(Entries drawn from a collection)
+++

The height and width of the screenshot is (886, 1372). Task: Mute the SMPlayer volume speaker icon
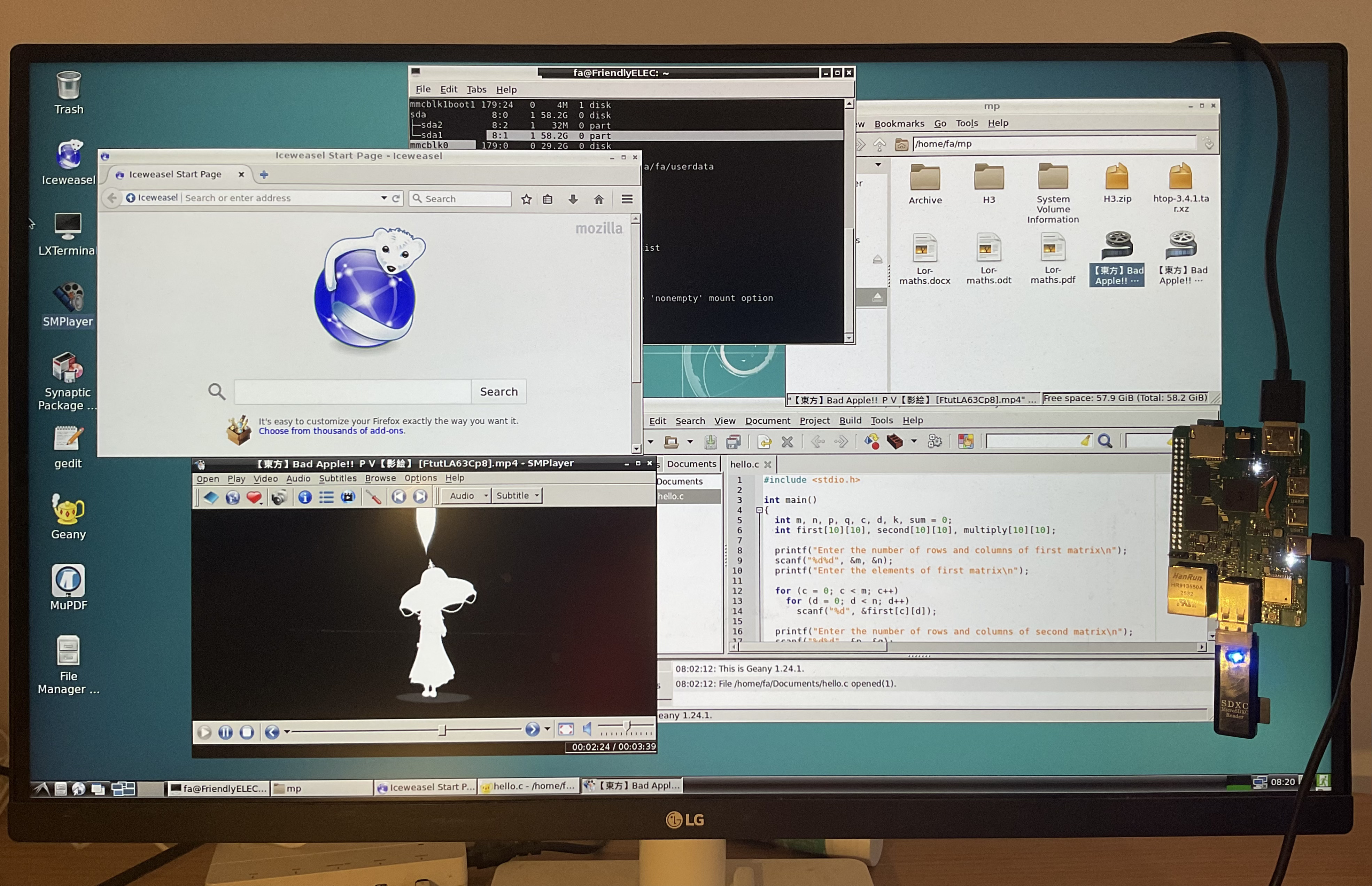click(x=587, y=729)
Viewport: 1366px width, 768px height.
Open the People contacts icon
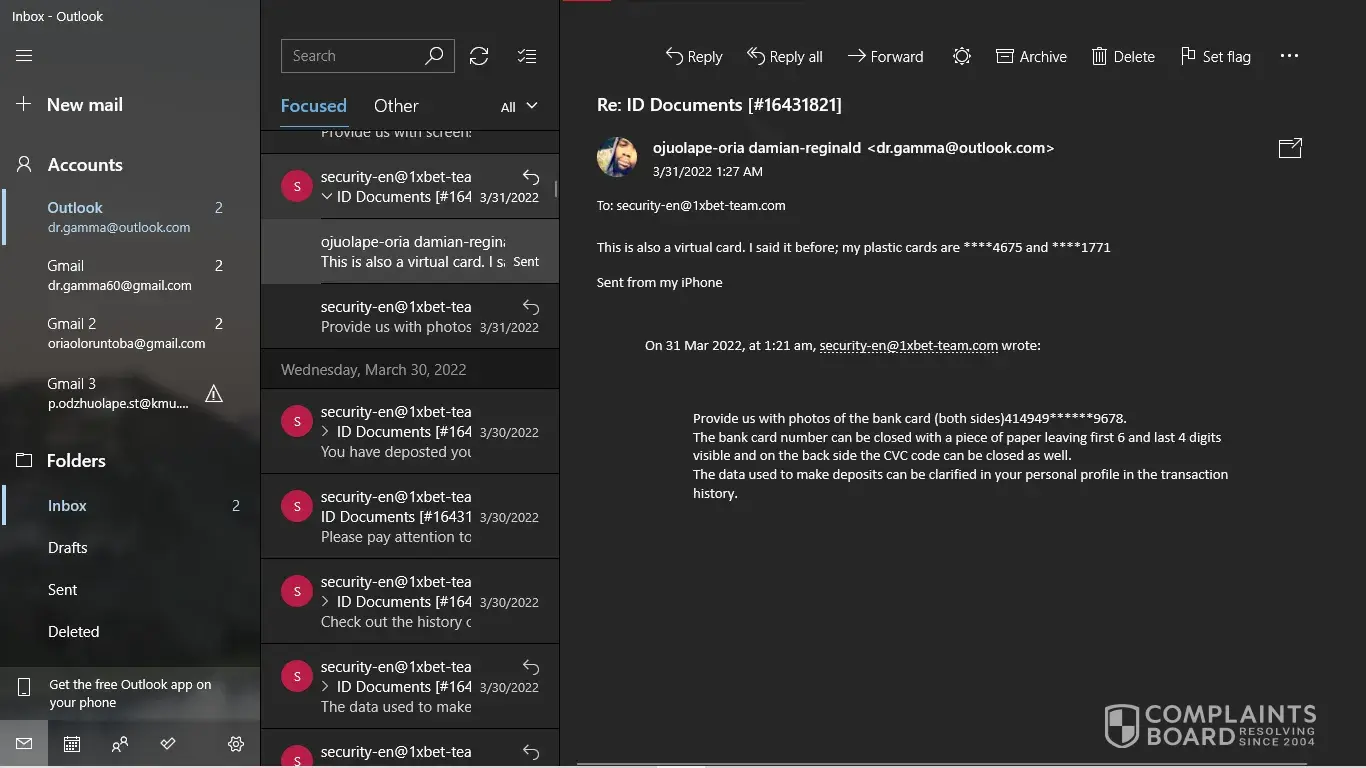(x=120, y=744)
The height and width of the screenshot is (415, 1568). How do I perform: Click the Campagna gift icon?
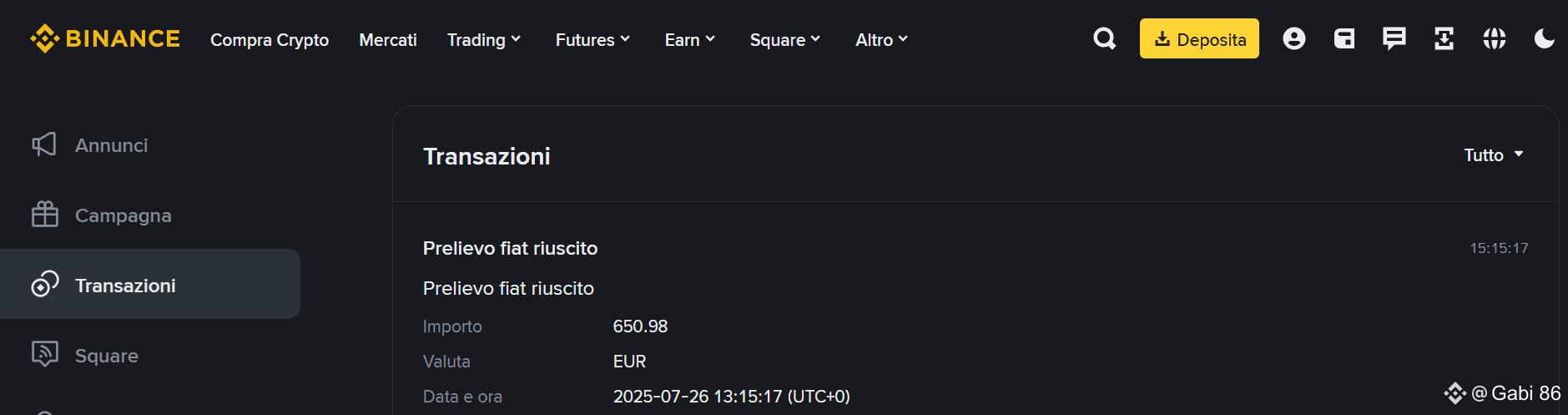pyautogui.click(x=44, y=215)
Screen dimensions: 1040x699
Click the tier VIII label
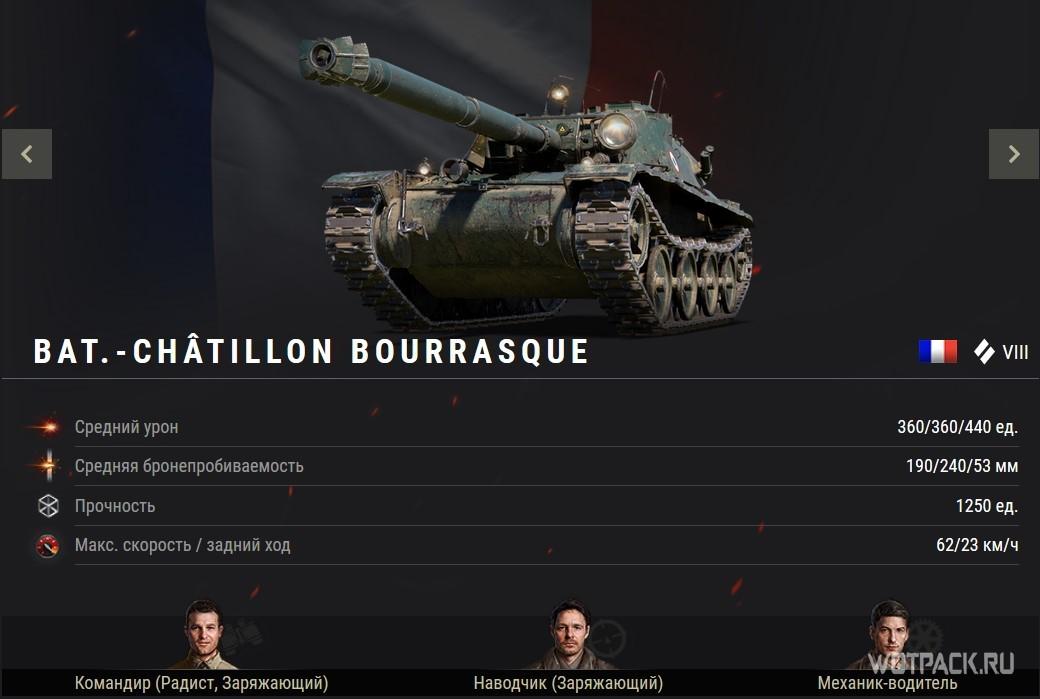(1015, 352)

+++

Recast every line of the records as a Markdown table with two columns, Row and Line, numbering each row and skipping blank lines. Leave the pictures out.

| Row | Line |
|---|---|
| 1 | The height and width of the screenshot is (886, 1372). Task: Mute the SMPlayer volume speaker icon |
| 2 | click(x=587, y=729) |
| 3 | Viewport: 1366px width, 768px height. |
| 4 | Open the People contacts icon |
| 5 | (x=120, y=744) |
| 6 | The height and width of the screenshot is (415, 1568). How do I perform: Click the Campagna gift icon? |
| 7 | pyautogui.click(x=44, y=215) |
| 8 | Screen dimensions: 1040x699 |
| 9 | Click the tier VIII label |
| 10 | (1015, 352) |